Abbiamo case di riposo semi vuote, con anziani isolati dai loro cari, che si possono vedere solo attraverso un vetro e parlando con l’interfono (soluzione ottima e apprezzabile ma di cui beneficiano non molti pazienti, viste le condizioni della maggior parte dei ricoverati). Perchè non creare aree o strutture aperte all’esterno – pur con tutte le prudenze – e altre invece chiuse? Perchè non tornare a poter scegliere e valutare cosa per ciascuno conta di più? Perchè non sentirsi corresponsabili tra curanti, parenti, istituzioni e pazienti anzichè dividere i soggetti in buoni e cattivi o fragili e forti?

tre: la medicina territoriale meglio organizzata e gestita urge!
A volte, lo ammetto, pur fidandomi di chi ha in cura mia madre vorrei portarla a casa: ma è in una condizione in cui sarebbe davvero complicato gestirla. Lei mi ha sempre chiesto di non essere tenuta in vita con accanimenti (cosa che non sta accadendo), ha portato avanti scelte chiare fin dagli anni 80 con la nascita della Biocard, mi ha chiesto di garantirle una morte ben accompagnata quando fosse stato necessario sapendo che da anni lavoro nelle cure palliative. Insomma: avevamo cercato di definire tutto al meglio come raramente purtroppo capita in altre situazioni. Eppure…

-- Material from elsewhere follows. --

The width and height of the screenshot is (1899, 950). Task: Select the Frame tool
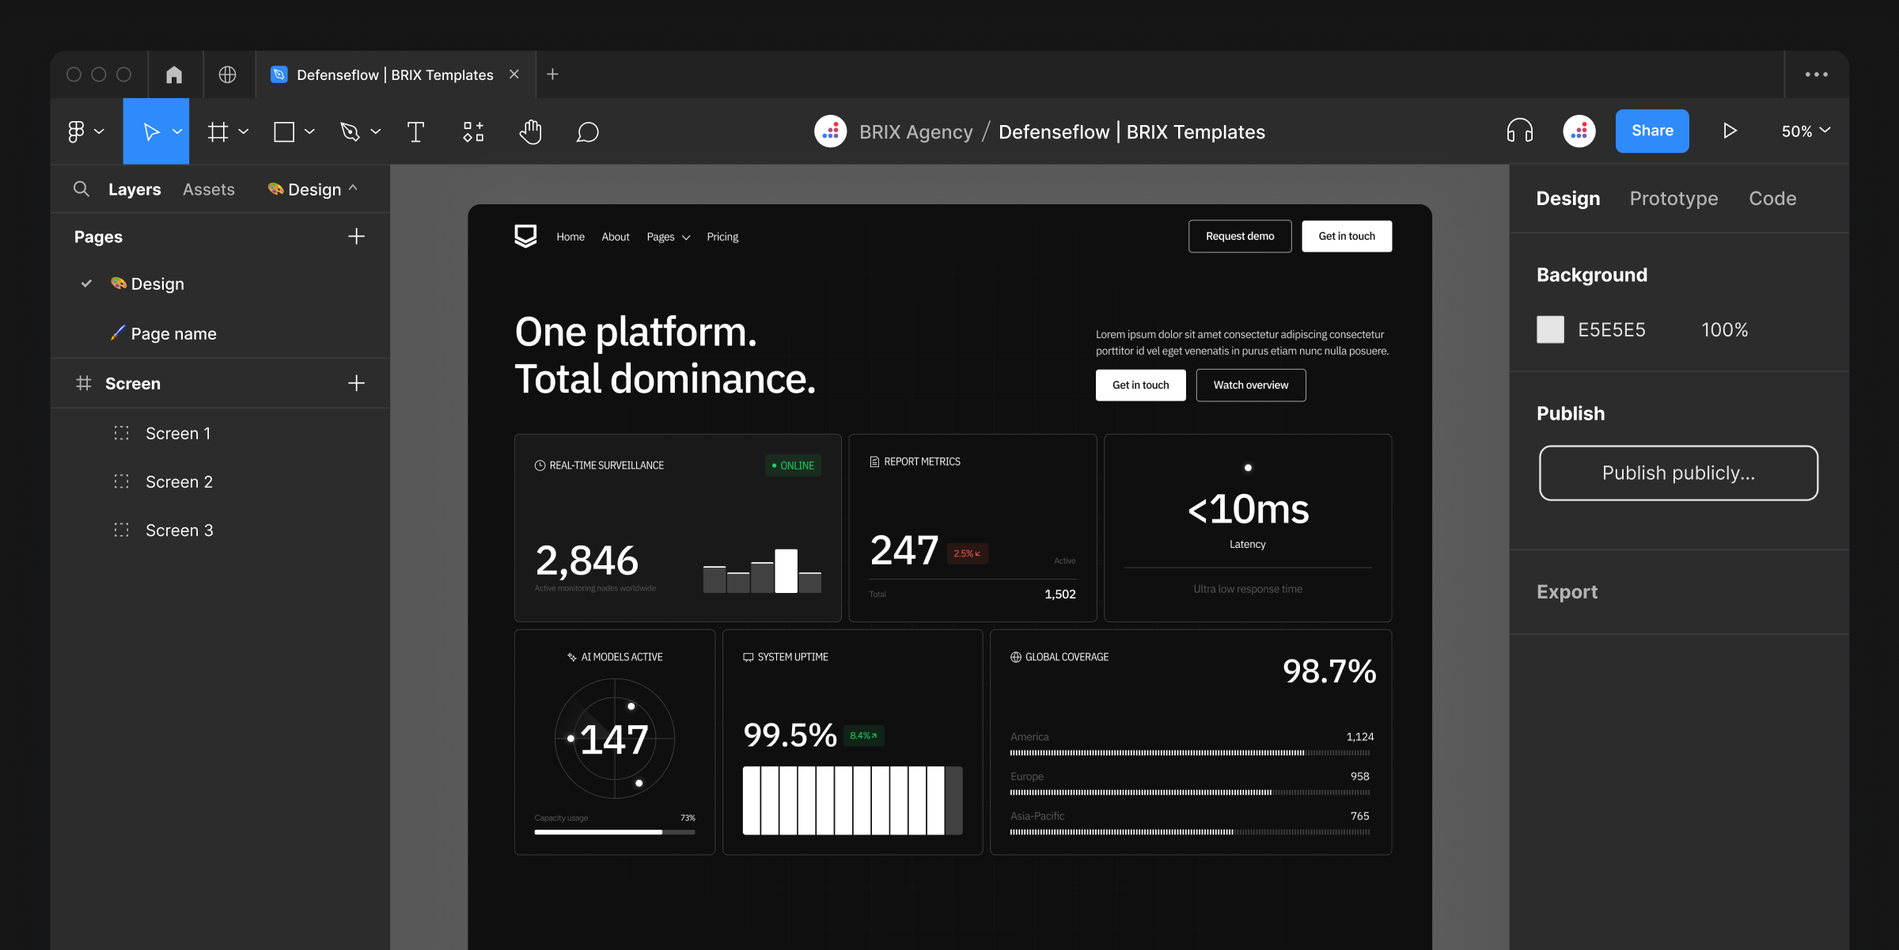tap(218, 131)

Il mio timore ora è che se la lascio ricoverata rinuncio a lei e le chiedo di rinunciare ai sui affetti ma le garantisco accudimento ed una morte accompagnata (dai famaci se serviranno e spero dall’affetto) quando avverrà; oppure la dimetto, mi organizzo con una casa – che dovrei cercare – e con una o più persone che la accudiscano insieme a me, attrezzature varie necessarie, ma non sono certa di garantirle un buon accompagnamento medico se servisse vista la sua condizione…

Insomma. oggi va così e credo sempre più che una soluzione dobbiamo poterla trovare. Spero una soluzione per questi mesi che ci aspettano ma spero soprattutto per il futuro prossimo una maturità civile, sociale, istituzionale che in questi lunghi mesi non ho visto pressochè mai dimostrata.
Il tempo dell’emergenza era a marzo e aprile, questo è il tempo della convivenza col problema e siamo ancora a chiamarla emergenza come se non avessimo avuto mesi per cercare alternative e imparare a stare almeno un pochino di più nella complessità.
La complessità è faticosa, si sa…. ma credo sia davvero l’unica via possibile per ricominciare al meglio e con una visione del futuro desiderabile.